I also think it's kind of a misfeature, and that in the real world it tends to devolve to "hub and spoke client/server with lots more failure modes".


I don't think there's much to gain (at least right now) by using zmq in a simple single-client -> server setup.

I read the testimonials, which got me excited, so I then tried to make use of zmq in a system I was working on. Using plain old sockets, I could whip up a connection in a few lines (OK, python helps here), and deal with all failure modes associated with them. Mapping this robust setup to zmq, required multiple layers, async requests, and a polling mechanism. I don't recall now, but I may have had to throw a router in there as well. I'm not dissing zmq, as it's a great technology, and solves some complex problems well, but it's not for everyone, and people without complex problems will more likely be confused by it than helped.

The documentation is OK, but I think tries to abstract too much of what's going on, and just leaves you with a bunch of less-than-descriptive names for things that you have to take for granted. All the mamas, papas, and dealers analogies didn't help me at all.


I started using ZeroMQ at work a few weeks ago after reading the guide.

The part that I like about ZeroMQ is that it's a simplifying abstraction, e.g. it's a fairly simple wrapper about sockets that makes life easier for me.
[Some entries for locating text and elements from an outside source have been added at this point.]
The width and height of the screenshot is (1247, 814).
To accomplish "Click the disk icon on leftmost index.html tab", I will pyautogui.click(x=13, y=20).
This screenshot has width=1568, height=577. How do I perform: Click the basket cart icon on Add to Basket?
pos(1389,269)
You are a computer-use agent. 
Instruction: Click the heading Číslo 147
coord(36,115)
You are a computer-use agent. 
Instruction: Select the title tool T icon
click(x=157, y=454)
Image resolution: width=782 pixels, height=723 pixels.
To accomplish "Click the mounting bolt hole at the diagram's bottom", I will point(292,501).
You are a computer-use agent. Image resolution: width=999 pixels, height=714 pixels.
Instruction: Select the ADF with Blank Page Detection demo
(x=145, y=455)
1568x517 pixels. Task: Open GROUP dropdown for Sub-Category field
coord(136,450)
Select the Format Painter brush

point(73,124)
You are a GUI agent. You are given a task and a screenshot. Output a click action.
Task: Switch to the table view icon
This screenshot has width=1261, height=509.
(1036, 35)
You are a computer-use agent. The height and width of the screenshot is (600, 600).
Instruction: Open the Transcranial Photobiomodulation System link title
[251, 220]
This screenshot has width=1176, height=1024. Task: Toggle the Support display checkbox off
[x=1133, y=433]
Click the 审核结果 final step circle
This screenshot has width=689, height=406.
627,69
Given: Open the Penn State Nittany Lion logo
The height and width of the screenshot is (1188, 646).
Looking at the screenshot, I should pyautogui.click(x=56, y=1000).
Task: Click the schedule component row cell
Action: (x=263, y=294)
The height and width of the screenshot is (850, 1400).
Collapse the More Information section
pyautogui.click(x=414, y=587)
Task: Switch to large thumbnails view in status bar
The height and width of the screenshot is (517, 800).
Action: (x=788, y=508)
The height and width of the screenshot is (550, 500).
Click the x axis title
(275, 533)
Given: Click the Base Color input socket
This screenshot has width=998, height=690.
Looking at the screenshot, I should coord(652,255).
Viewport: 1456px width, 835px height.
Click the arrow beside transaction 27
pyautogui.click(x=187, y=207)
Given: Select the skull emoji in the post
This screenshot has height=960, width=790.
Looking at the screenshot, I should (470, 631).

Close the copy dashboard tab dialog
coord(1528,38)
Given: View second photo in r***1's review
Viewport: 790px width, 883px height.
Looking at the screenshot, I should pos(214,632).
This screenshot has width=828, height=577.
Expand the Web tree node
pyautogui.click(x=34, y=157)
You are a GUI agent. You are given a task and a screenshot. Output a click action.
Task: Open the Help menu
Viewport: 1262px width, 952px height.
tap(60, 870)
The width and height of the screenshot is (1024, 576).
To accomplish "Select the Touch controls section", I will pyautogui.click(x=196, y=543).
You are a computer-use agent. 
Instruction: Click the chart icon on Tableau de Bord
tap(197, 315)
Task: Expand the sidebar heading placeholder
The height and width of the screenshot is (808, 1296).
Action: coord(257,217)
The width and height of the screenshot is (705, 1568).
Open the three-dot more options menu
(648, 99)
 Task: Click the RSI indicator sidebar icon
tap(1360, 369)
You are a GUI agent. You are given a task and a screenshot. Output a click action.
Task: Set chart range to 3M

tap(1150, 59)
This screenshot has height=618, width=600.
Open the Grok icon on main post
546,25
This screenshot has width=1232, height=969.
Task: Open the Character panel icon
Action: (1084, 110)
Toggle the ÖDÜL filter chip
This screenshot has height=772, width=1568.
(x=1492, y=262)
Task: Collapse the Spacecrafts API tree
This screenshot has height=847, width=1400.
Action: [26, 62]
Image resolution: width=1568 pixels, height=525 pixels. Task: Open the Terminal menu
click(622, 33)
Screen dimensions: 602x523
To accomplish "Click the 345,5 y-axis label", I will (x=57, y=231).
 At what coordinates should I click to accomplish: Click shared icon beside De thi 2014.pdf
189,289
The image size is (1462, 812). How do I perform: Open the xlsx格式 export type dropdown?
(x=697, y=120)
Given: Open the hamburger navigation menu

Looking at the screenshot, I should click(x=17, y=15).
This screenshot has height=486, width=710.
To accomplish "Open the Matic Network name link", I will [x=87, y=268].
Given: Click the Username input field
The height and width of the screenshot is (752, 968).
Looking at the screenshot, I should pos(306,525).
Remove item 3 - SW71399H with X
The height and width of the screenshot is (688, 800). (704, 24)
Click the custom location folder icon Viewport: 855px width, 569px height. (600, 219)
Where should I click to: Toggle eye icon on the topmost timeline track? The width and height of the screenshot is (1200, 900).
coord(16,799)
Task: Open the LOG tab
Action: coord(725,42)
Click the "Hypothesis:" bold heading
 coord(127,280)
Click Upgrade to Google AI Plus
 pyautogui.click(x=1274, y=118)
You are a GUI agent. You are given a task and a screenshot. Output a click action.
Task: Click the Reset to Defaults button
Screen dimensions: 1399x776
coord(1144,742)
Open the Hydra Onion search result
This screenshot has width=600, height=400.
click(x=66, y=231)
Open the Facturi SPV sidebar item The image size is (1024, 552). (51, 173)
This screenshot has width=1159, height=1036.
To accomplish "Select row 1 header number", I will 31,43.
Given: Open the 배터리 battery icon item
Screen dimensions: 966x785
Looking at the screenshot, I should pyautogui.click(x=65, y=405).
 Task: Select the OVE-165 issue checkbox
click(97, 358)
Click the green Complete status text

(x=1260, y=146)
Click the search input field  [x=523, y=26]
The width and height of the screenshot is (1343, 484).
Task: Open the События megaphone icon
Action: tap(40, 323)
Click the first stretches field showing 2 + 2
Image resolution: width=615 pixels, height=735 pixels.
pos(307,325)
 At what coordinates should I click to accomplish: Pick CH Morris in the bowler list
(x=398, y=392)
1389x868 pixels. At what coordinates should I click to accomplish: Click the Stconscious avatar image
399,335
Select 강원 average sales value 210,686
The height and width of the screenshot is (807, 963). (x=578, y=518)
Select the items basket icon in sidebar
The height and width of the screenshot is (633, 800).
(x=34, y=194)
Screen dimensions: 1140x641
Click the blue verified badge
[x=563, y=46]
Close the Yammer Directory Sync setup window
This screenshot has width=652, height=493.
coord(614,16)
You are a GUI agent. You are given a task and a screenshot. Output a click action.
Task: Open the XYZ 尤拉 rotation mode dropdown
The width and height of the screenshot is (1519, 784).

I guess it's mostly like a library of patterns for socket usage, so it makes a request-response loop and pub-sub scenarios really easy to implement. The other thing that's great is that it's pretty much programming language agnostic, meaning that C++ code and Python code look fairly similar and can trivially be used together.

As for the transparent queueing, there are simple options to control the size of the queue; it's even possible to spool the queue to disk as soon as the memory limit is reached (see setsockopt docs and look for HWM, for high water mark).


All of your reasons make sense to me, it's just that all the advocacy docs set ZMQ up to be this game-changing system. I can totally buy "a fairly simple wrapper about sockets that makes life easier for me." "world-saving superheros of the networking world" not so much.


I don't know, the simple building blocks it provides can be combined in a bunch of ways that are really pretty cool. I think apenwarr would might call it a "simplifying assumption". It's hardly ever the complex things that are game-changing, right?


It is challenging to explain anything subtle, when your viewpoint depends so much on what you already know, your preconceptions, and assumptions.

Sorry for the comic book style. It's how my mind works. Feel free to send a patch. :)

The benefits of 0MQ to me, as a programmer, are:

* Really easy to write utterly solid multithreading code, in a language (C) that has zero support for this; * Really easy to take this same code and make it multiprocess, or multibox, with few changes. * Built-in handling of asynchronous I/O, which I need in any real application. * Speed, meaning I can be lazy and my code still runs very quicky. This is less obvious than it seems. 0MQ's critical path is extremely evil.

It's so hard to explain this with a diagram or a slideshow. The only way to understand is to use it, to write code with 0MQ. Certainly for me, when I started programming 0MQ apps, my understanding of what this library was about, and what it could do for me, totally changed.


To me the headline feature of ZMQ is that I don't need to run an independent server to pass messages around. It's basically a socket with queuing. That reduces my administrative complexity, which is a clear win.


I guess it would've been better if the title were "Advanced Network Communication Architectures (or Patterns)" with ZeroMQ. Network Architectures sounds more hardware-ish and (at least to me) sounds like it's talking about the actual network topology... :-)


Is there some text available somewhere (slides, perhaps)?



Is it Zed Shaw week on HN or something?


A submission like this is exactly what HN is about.